Attempts to determine the value added by parks date at least back to the 1860s, when Frederick Law Olmsted attempted to calculate the increase in Manhattan real estate values generated by the creation of Central Park. That the park increased the value of the land adjacent to it was obvious, but Olmsted might have considered several other key questions, such as:
- Even if a park increases values, do those increases outweigh the the value that would have been gained from leaving the land available for development?
- Alternatively, could the same or approximately similar increases in value be achieved with a reduction in park acreage (and thus an increase in developable land)?
- Are values better served by a small number of large parks or many small parks, bearing in mind that many small parks are more expensive to maintain than a few large ones?
- Do certain types of park programming and design increase values more than others?
One of the best resources on the topic is a 2001 MIT Department of Architecture thesis, which was guided by several urbanist eminences including Andrés Duany and Eran Ben-Joseph. Although I'd encourage you to check out this paper on your own, some of the author's most important findings include:
- Homes adjacent to parkland receive a 22% price premium, but the premium rapidly drops off for properties beyond 600 feet from the park.
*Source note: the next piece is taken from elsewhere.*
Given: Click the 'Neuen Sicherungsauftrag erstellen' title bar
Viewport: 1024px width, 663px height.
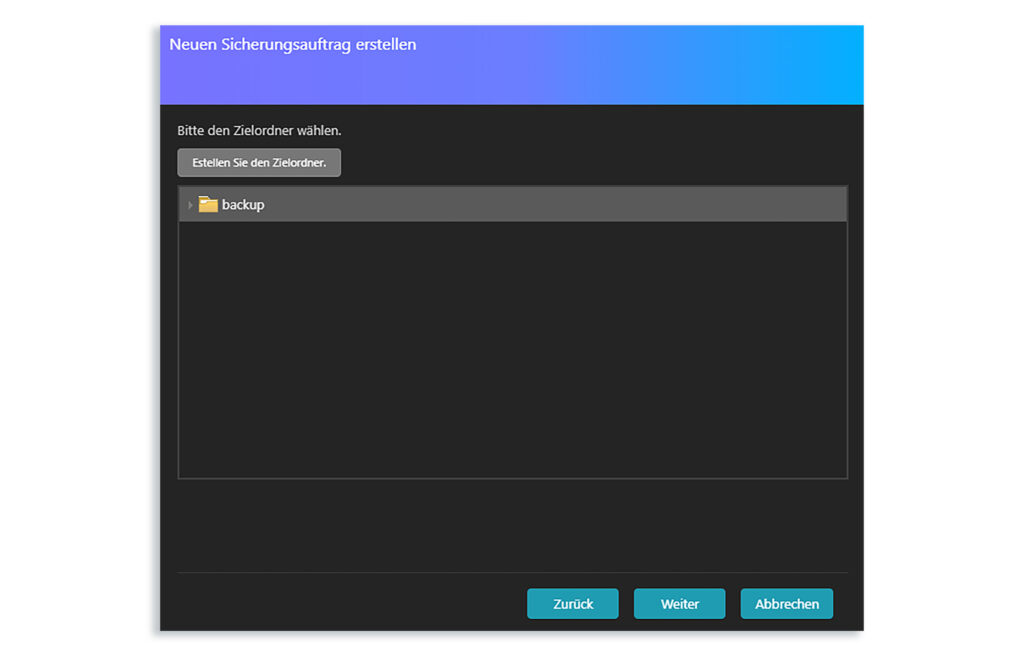Looking at the screenshot, I should pos(293,44).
- Large parks do confer greater premiums than small parks, but the premium is small compared to the effect of being close to a small park.
- Smaller lots place a higher value on park proximity than large lots.
The intended use of a park also has a large impact on the effect the park will have on surrounding properties, according to the Trust for Public Land. Space devoted exclusively to athletics, for instance, may actually harm adjacent property values; open space designed as a wildlife corridor or for stormwater runoff can also be a disamenity where an unlit and forested area is perceived to pose safety issues. Large parks may also suffer from safety issues resulting from lack of use. Certain common purposes for open space, therefore, may not coincide with the objective of improving surrounding property values.
None of this, I think, would come as a surprise to Jane Jacobs, who through personal observation and study reached many of the same conclusions:
"Conventionally, neighbourhood parks or parklike open spaces are considered boons conferred on the deprived populations of cities. Let us turn this thought around, and consider city parks deprived places that need the boon of life and appreciation conferred upon them. This is more nearly in accord with reality, for people do confer use on parks and make them successes – or else withhold use and doom parks to rejection and failure."Even more to the point:
"City districts with relatively large amounts of generalized park ... seldom develop intense community focus on a park and intense love for it. ... Parks intensely used in generalized public-yard fashion tend to have four elements in their design which I shall call intricacy, centering, sun and enclosure."Jacobs, in Death and Life of Great American Cities, was reacting the common tendency of planners in her era to dedicate excessive amounts of land for open space, such that the space became an obvious disamenity, and a liability, rather than a benefit. Planning decisions about parks are going to revolve around more than the mathematical calculations of a developer, but having the tools to think about parks in a more objective way can aid in the creation of parks that are both successful and financially beneficial.